Stored items »
※

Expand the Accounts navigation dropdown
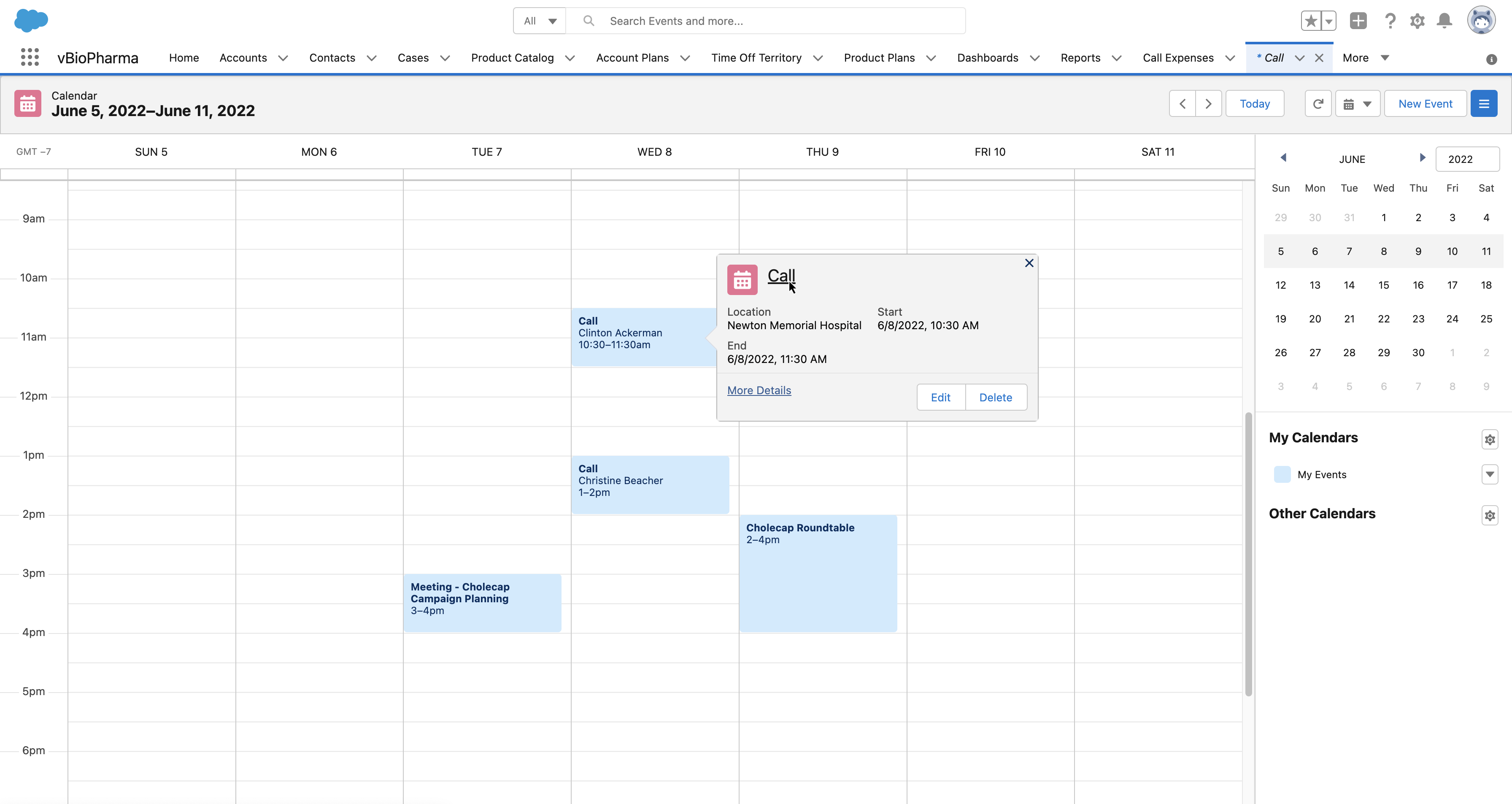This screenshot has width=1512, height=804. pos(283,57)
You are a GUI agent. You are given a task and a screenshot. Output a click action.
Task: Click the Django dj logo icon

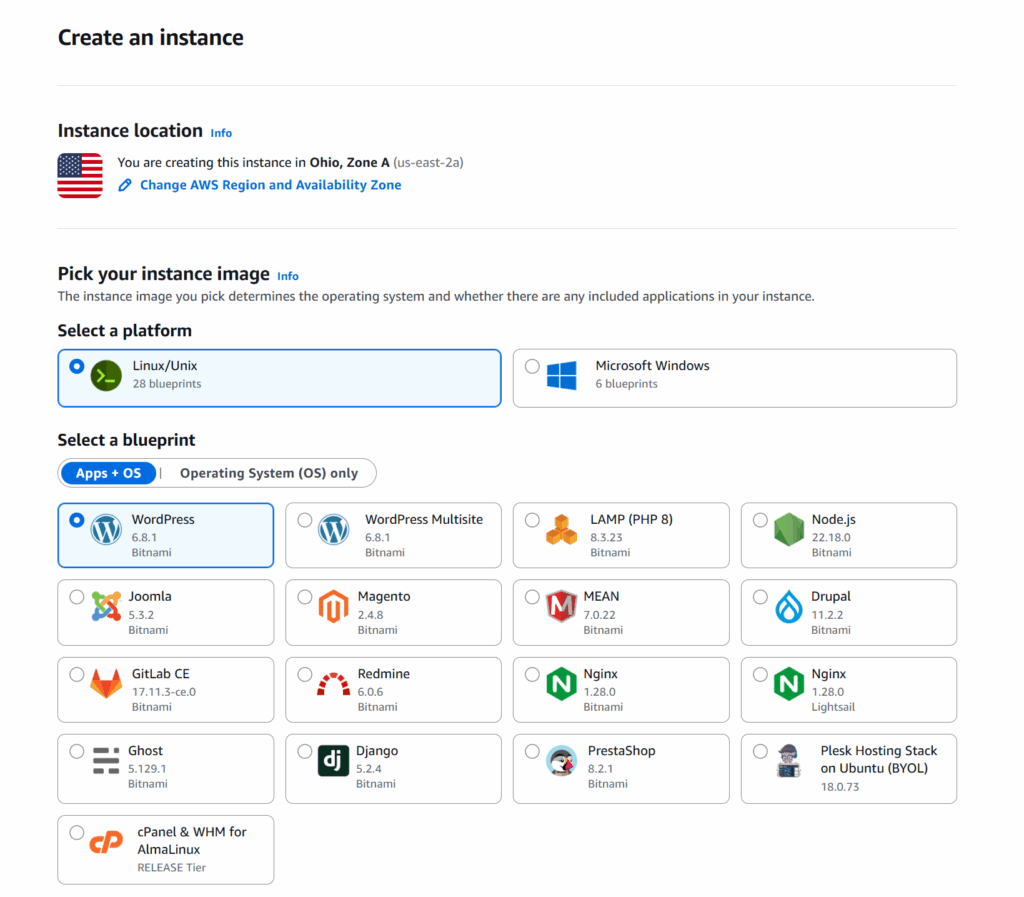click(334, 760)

※

INSTRUCTIONS FOR THE TASK »
If an entry holds a picture, leave the picture out and repeat the rest exactly.

WORKED SOLUTION »
Expand the Accounts navigation dropdown
This screenshot has width=1512, height=804. pos(283,57)
You are a GUI agent. You are given a task and a screenshot. Output a click action.
Task: Click the Django dj logo icon

click(334, 760)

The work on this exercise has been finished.